• _GIVEN EXERCISE_:
Reproduce the records verbatim, from the line containing "Task: Select port 1 in Int Port Selection" through the line containing "[x=15, y=134]". Omit the pictures from your output.

(Records pointing to text and elements)
════════════════════
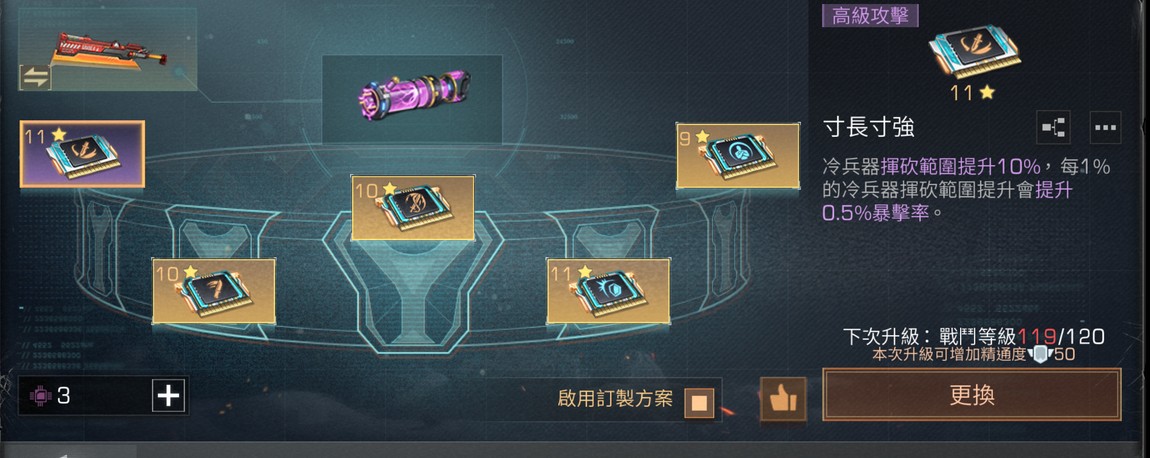
Task: Toggle the 啟用訂製方案 checkbox
Action: [x=699, y=402]
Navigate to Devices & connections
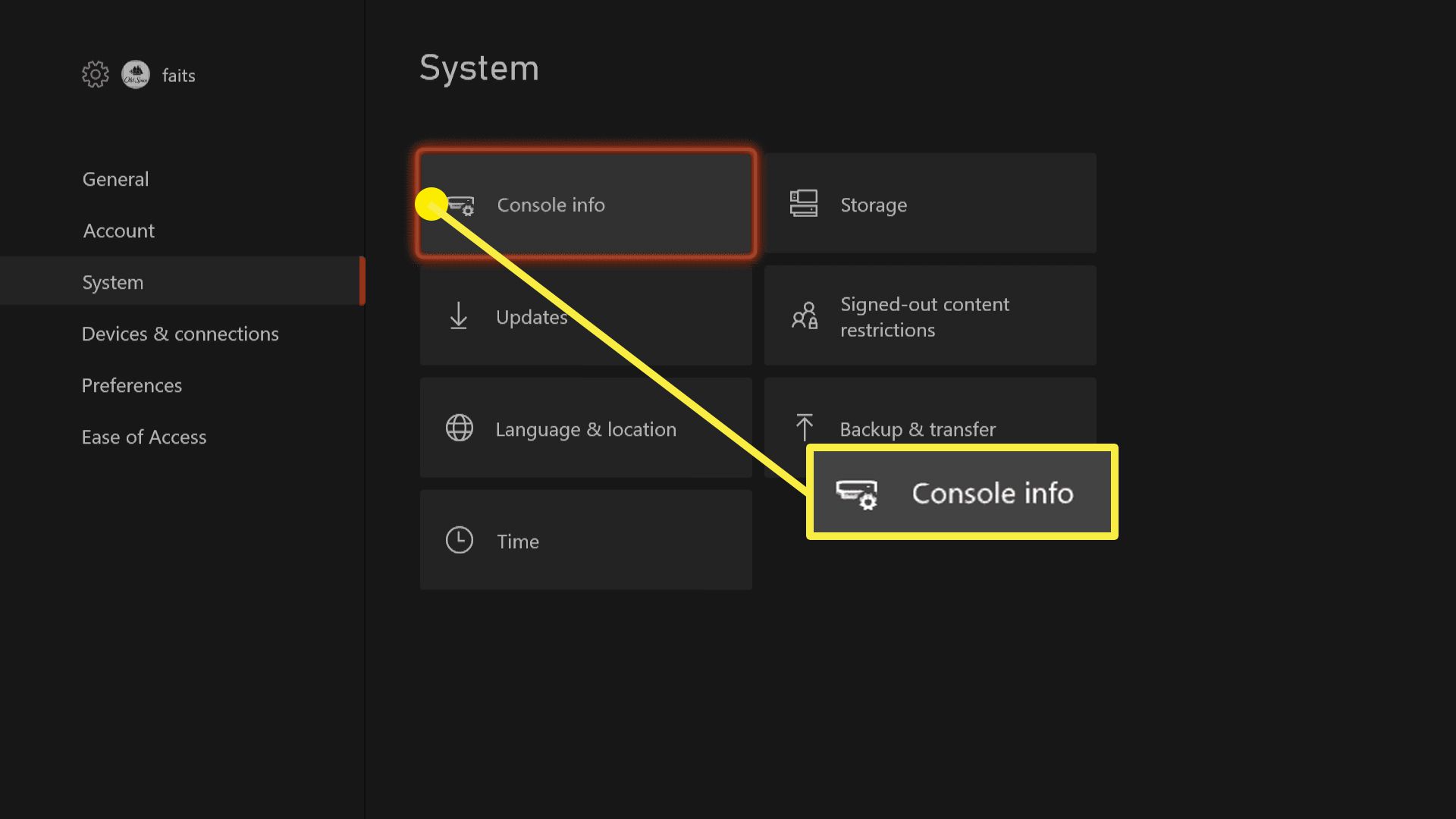 pyautogui.click(x=180, y=333)
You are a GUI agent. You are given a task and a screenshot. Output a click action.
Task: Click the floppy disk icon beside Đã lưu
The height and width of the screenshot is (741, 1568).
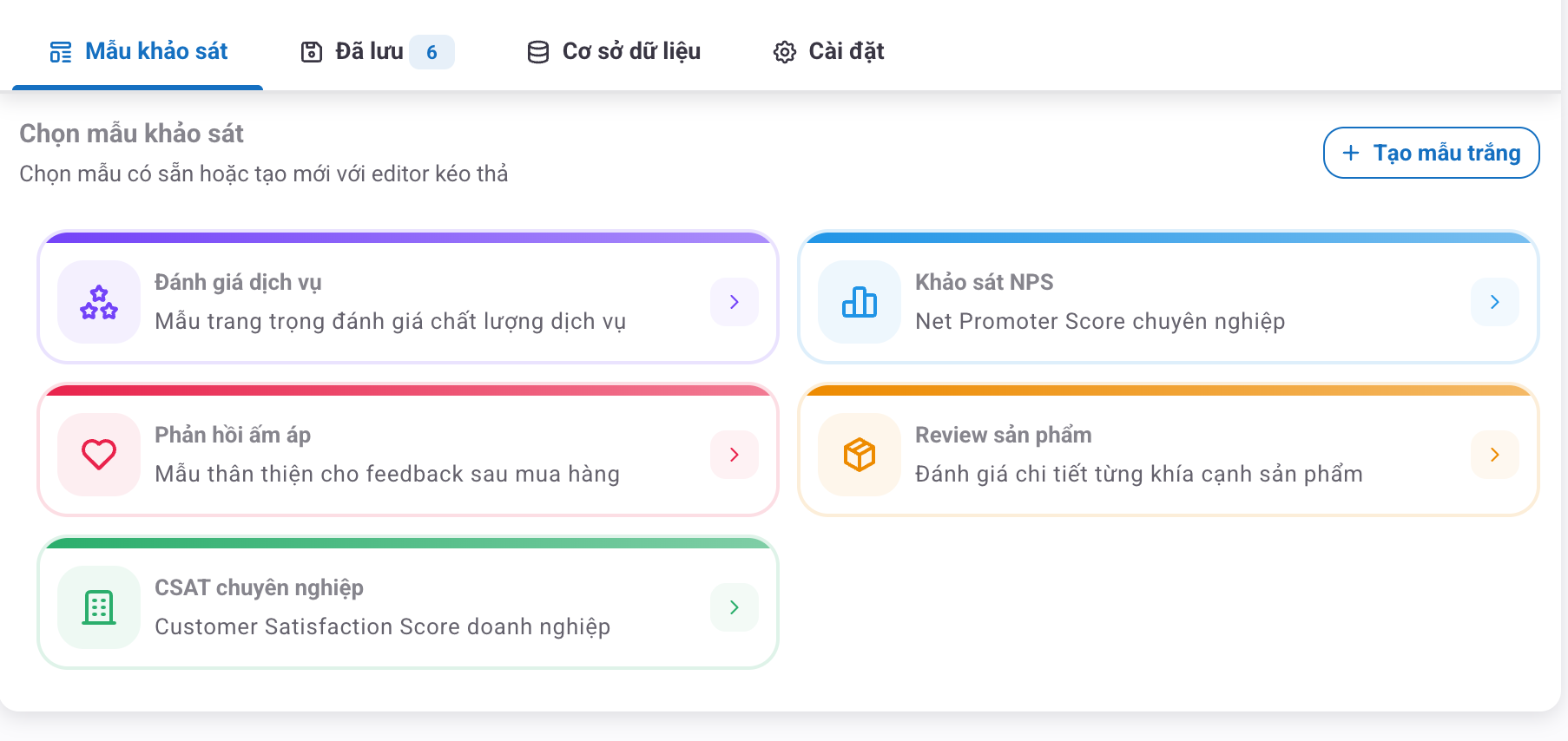coord(313,51)
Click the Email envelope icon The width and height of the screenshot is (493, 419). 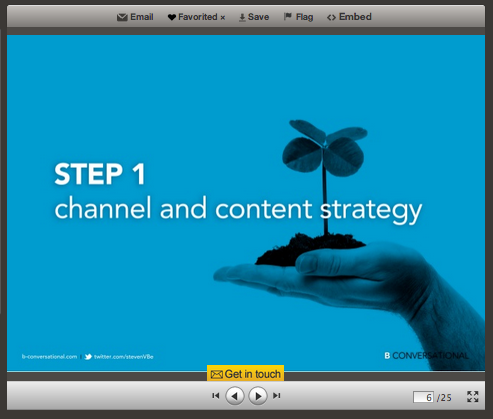click(122, 17)
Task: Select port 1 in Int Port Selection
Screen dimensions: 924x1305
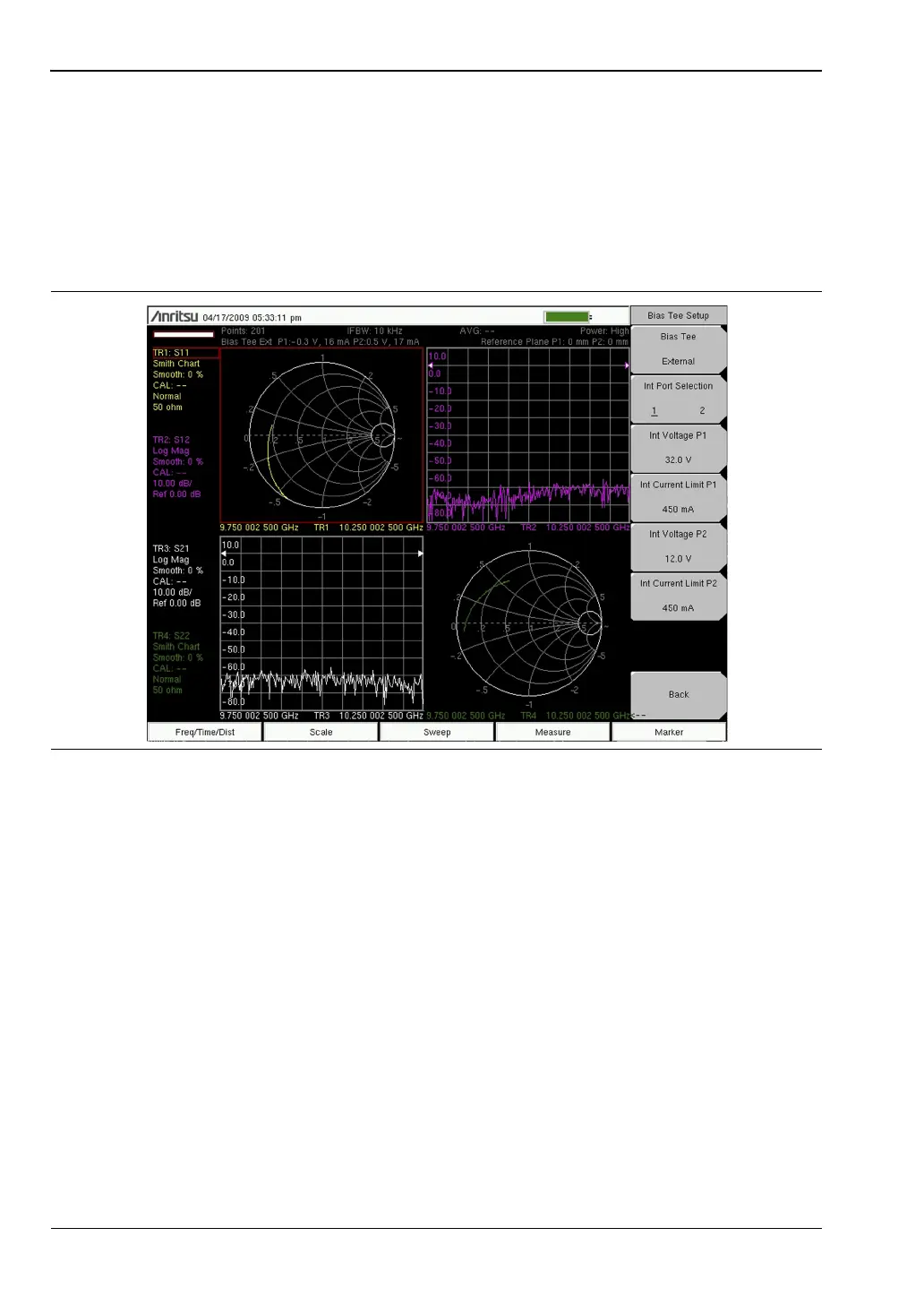Action: (654, 411)
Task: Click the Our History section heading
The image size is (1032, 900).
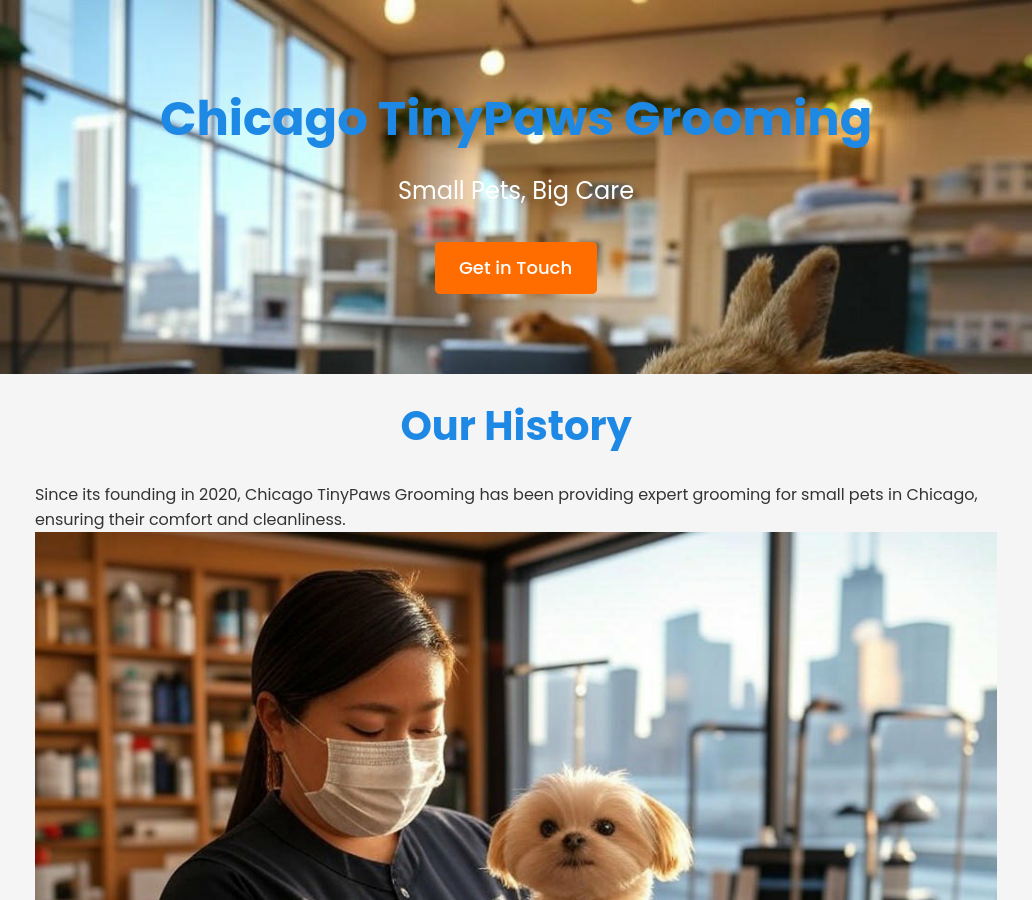Action: 516,426
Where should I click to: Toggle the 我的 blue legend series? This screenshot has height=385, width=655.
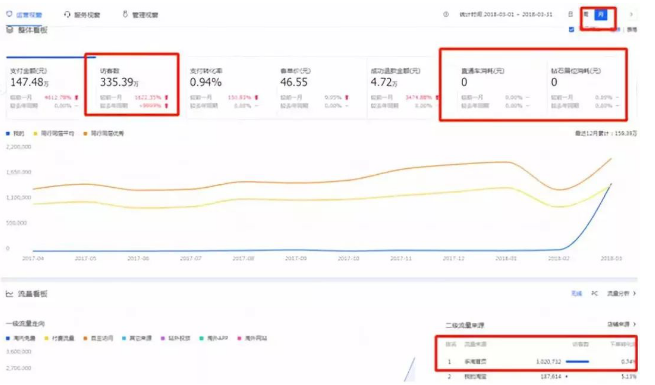[x=15, y=134]
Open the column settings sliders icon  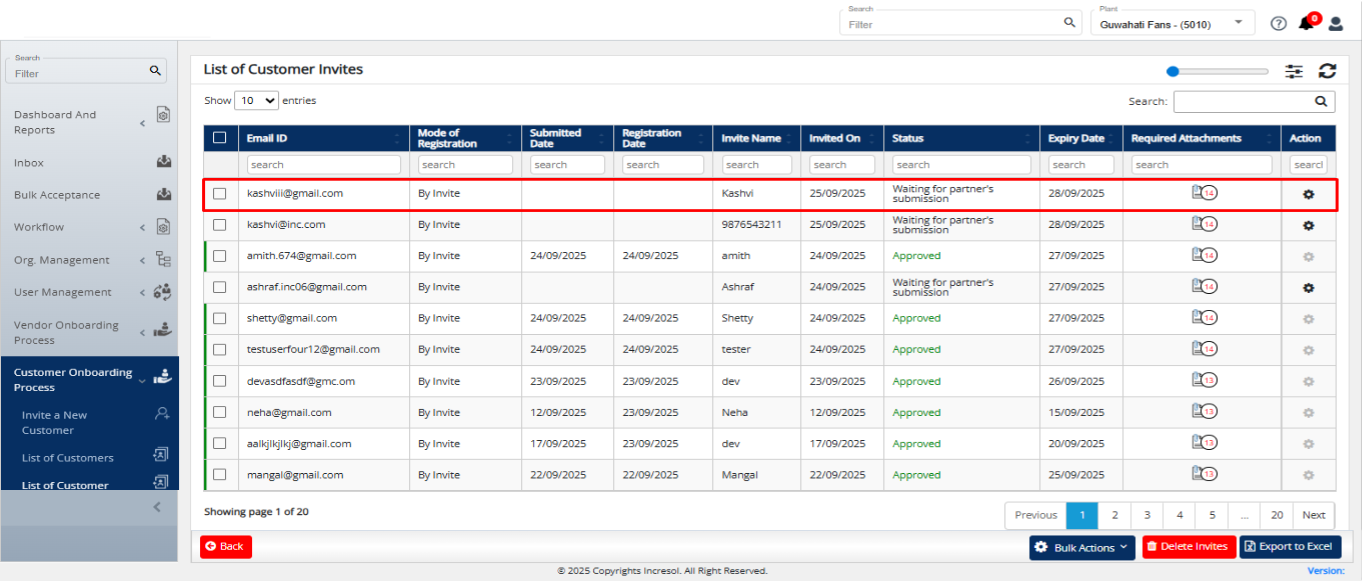click(1294, 71)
════════════════════
• _RESPONSE TO THE EXERCISE_:
Task: Select port 1 in Int Port Selection
Screen dimensions: 924x1305
Action: (654, 411)
Task: Click the Our History section heading
The image size is (1032, 900).
Action: 516,426
Where should I click to: Toggle the 我的 blue legend series? This screenshot has height=385, width=655.
[x=15, y=134]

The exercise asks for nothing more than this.